Problem to solve.
Lines below that hold the word "chevron" must be copied in full.

Data extract.
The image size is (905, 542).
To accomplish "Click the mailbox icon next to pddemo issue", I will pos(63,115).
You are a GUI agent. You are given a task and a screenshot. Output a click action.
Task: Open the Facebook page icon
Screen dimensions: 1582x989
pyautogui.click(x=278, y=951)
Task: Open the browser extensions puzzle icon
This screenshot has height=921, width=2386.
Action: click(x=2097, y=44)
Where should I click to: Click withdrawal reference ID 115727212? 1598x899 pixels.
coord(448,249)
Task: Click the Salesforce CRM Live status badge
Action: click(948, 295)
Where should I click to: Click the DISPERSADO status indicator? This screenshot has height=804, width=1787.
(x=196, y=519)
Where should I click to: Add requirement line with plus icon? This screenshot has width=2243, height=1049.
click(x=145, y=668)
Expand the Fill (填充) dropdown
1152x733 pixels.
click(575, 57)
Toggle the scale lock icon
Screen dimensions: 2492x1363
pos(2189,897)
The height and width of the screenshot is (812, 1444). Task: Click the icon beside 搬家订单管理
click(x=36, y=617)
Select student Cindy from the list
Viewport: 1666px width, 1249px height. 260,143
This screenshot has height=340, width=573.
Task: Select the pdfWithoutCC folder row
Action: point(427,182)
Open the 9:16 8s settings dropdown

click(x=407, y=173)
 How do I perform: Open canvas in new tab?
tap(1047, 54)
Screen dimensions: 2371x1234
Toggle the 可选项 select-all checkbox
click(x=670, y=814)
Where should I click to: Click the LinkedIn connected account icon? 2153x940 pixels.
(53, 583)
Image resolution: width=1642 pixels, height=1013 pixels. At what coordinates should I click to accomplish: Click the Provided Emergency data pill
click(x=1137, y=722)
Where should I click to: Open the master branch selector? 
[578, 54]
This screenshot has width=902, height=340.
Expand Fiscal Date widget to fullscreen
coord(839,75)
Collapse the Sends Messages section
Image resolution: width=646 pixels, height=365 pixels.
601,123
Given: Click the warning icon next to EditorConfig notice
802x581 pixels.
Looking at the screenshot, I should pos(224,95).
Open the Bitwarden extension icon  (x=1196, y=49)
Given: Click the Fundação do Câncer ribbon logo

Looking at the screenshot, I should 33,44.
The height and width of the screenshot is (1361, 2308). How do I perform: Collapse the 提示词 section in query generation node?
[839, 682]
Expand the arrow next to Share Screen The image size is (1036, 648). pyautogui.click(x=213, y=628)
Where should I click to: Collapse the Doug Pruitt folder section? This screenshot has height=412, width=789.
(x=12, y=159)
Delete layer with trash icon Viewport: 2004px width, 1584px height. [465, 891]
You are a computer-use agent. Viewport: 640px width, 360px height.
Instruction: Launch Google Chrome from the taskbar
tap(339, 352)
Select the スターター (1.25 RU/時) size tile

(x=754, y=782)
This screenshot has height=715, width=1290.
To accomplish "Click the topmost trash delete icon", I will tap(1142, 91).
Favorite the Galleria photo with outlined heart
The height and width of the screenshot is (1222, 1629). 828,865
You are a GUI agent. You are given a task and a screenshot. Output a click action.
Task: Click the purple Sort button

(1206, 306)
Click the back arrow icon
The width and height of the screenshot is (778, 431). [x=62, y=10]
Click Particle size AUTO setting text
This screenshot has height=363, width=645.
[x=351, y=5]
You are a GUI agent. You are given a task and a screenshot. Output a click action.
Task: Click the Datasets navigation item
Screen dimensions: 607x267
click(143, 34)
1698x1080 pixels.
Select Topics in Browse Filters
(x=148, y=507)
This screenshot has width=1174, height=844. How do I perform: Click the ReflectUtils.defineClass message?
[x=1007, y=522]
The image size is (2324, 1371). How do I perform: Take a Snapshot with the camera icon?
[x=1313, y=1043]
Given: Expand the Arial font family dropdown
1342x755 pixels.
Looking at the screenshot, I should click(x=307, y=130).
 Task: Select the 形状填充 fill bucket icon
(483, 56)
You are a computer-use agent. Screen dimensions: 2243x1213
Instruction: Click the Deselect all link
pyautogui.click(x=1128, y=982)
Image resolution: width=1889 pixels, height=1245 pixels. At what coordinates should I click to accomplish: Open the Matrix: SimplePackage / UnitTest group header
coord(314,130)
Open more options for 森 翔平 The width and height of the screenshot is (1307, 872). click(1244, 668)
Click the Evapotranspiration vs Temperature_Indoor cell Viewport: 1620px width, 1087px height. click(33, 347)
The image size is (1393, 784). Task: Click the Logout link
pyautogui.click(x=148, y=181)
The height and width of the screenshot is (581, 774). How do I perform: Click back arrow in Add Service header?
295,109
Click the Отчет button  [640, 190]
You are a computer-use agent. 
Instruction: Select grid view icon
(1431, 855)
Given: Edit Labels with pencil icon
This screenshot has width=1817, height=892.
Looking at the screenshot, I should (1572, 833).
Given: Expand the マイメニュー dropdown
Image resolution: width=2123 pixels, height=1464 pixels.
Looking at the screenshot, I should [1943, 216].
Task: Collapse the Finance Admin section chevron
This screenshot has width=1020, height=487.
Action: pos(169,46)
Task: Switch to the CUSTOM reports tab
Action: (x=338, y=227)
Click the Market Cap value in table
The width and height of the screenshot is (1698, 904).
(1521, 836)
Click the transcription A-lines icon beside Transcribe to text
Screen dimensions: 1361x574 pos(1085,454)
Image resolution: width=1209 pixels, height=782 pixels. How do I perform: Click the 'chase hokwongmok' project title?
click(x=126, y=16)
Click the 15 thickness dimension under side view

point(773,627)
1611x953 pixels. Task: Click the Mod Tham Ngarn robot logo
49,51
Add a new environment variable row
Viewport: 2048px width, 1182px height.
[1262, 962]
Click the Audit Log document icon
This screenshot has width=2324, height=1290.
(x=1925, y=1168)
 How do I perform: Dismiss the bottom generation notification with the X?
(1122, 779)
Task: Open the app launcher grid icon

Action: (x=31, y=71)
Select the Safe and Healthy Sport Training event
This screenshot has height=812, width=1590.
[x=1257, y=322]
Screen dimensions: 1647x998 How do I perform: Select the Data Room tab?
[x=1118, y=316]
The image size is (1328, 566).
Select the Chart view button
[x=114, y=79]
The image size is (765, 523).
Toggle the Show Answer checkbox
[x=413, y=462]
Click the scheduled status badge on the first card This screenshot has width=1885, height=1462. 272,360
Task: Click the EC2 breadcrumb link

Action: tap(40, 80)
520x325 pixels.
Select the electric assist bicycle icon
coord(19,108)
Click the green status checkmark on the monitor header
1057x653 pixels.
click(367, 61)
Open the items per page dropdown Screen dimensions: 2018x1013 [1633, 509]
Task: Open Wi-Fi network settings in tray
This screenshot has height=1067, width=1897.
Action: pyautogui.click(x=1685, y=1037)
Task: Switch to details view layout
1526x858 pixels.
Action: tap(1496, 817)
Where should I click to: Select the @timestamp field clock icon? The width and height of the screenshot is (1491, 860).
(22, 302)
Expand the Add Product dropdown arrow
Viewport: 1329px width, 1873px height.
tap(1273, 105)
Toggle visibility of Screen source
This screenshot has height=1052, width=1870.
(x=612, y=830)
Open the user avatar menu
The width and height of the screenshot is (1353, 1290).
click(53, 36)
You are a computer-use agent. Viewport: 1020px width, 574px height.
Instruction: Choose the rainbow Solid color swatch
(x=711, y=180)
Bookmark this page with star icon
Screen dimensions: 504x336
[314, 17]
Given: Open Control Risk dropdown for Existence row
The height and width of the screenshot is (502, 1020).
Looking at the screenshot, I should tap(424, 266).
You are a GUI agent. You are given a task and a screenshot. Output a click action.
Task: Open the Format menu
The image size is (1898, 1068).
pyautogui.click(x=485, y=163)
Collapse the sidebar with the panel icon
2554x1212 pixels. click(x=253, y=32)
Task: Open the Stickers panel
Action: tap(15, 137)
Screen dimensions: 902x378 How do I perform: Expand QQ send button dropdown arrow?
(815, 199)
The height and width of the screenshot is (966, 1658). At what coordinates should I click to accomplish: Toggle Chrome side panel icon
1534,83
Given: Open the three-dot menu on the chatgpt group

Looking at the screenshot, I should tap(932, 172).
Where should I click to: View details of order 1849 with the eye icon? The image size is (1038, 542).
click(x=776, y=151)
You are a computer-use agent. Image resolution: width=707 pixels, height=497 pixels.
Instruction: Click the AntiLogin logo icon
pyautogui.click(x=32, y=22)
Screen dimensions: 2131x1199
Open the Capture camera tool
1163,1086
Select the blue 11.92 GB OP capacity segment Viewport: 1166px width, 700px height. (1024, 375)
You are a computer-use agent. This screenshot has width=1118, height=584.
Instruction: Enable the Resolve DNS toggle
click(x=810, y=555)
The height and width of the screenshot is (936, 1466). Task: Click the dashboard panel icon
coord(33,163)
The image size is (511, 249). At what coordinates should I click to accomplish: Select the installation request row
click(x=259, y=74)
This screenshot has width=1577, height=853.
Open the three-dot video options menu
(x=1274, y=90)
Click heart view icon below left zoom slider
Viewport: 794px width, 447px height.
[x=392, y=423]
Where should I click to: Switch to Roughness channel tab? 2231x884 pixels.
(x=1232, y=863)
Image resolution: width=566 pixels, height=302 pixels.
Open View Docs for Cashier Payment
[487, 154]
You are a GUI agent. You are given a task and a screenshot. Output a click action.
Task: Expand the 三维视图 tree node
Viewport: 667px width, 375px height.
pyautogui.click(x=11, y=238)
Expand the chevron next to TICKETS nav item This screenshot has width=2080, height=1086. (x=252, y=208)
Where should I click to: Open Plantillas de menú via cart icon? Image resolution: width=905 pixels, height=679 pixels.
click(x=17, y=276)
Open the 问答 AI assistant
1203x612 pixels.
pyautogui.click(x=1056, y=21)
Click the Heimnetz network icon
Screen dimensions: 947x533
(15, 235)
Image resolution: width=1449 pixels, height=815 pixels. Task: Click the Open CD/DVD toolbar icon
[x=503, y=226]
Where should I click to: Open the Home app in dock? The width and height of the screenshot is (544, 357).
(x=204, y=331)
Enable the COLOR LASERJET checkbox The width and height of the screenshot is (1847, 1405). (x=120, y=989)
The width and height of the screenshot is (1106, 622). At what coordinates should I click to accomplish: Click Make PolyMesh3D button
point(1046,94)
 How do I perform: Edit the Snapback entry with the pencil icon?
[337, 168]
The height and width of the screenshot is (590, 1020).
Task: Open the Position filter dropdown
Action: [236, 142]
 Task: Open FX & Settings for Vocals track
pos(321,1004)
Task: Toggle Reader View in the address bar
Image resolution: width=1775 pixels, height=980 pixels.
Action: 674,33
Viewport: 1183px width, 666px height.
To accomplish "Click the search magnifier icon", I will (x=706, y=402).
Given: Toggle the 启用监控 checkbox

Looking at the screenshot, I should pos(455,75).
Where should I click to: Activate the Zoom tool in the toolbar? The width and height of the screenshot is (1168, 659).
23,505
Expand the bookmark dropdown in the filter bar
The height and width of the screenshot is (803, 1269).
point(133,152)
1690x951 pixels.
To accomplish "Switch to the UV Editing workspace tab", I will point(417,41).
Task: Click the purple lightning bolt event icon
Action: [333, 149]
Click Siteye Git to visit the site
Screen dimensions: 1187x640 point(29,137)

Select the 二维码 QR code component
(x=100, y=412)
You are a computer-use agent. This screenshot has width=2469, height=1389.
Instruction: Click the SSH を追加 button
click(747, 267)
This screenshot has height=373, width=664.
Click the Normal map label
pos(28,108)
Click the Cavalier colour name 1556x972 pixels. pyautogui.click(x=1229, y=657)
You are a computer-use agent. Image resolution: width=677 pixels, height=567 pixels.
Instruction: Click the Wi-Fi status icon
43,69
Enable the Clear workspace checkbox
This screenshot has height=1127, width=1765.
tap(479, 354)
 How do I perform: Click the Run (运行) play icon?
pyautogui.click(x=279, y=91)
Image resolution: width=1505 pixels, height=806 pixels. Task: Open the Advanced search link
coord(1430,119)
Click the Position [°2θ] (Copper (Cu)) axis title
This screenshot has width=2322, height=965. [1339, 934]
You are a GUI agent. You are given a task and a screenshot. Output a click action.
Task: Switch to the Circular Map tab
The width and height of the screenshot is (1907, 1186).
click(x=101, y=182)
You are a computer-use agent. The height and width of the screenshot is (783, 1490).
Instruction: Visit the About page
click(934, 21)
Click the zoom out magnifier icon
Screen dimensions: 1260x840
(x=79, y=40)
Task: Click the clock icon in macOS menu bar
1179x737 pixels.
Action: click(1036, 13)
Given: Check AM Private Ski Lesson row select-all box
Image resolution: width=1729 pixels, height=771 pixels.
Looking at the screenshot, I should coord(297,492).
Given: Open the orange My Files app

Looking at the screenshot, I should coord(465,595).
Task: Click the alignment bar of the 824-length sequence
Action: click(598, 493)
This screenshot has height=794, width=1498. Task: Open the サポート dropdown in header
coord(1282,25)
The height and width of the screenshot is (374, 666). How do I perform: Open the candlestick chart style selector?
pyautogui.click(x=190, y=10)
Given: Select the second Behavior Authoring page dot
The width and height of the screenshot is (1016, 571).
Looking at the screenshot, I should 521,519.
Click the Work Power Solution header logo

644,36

Task response.
Task: Collapse the Finance Admin section chevron
Expand the chevron next to TICKETS nav item This screenshot has width=2080, height=1086. (x=252, y=208)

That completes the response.